The next time Agata walks in with a client, she realises her love for Oscar, and after abandoning her client, confronts Oscar over his inability to take charge for himself despite being gifted, and failing to follow what his heart truly wanted, being bogged down by other’s desires and how others wanted to shape him or benefit off of his abilities, much like herself. In a classic epiphany, Oscar now realises something, now seeking joy in the simpler things in life.

In a beautifully filmed scene chock full of colours, he carries Agata on his back running carefreely through the city, as if she was her backpack dressed in pink, keeping him on the Earth. On the contrary though, for the first time in the film, she is the one to have given him the freedom to think for himself and dream better things for himself. The two move out from the hotel and relocate to Oscar’s childhood home, now beginning to live together in what is a sweet, presumable happily ever after for the two.

However, the sweetness doesn’t end here, since Oscar now is shown leaving for his work, wearing a new backpack. His job? Cleaning windows of skyscrapers dressed as Batman. This may sound too cheesy for an ending to a film about a character’s internal struggles, but the magic occurs when you see it: when you see Oscar cleaning the windows outside an old age home in the skyscraper, bringing joy to the numerous joyless residents in there dressed as their icon, and his own, it is difficult to not be overcome by emotions.

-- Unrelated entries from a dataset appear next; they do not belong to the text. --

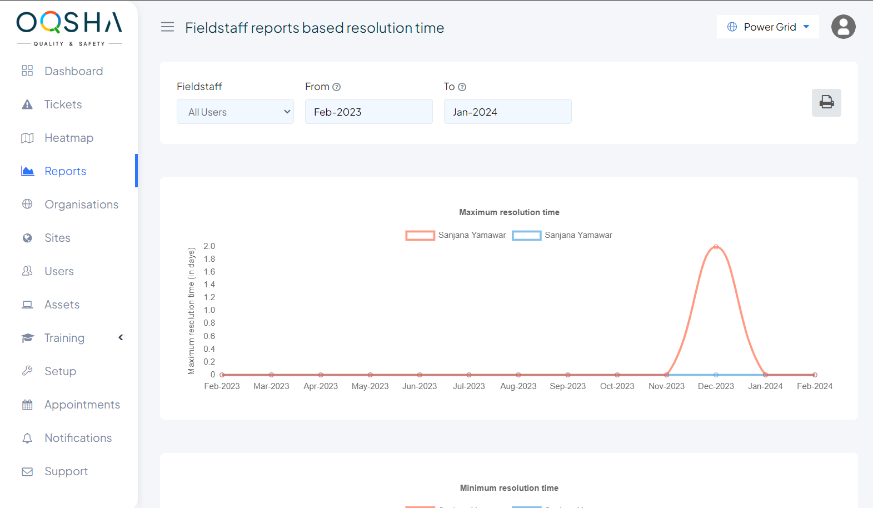Viewport: 873px width, 508px height.
Task: Click the Heatmap map icon
Action: (27, 138)
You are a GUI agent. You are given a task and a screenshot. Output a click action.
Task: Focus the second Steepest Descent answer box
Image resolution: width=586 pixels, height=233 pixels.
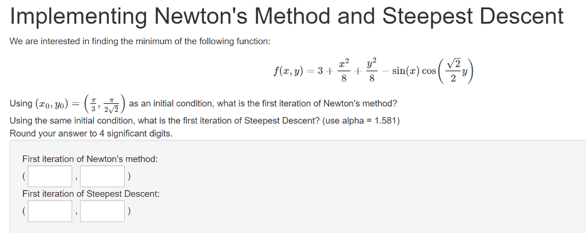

For the first time since the beginning of the film, we see Oscar truly happy, and in saying so, I would like to believe that he truly had somehow discovered his purpose in life. In stark contrast to anybody else with the same abilities who would have chosen either the fame or chosen a superhero life of vanity, Oscar decides to be a true superhero, something much simpler, yet much happier. Oscar flourishes, even as the man with no gravity perishes.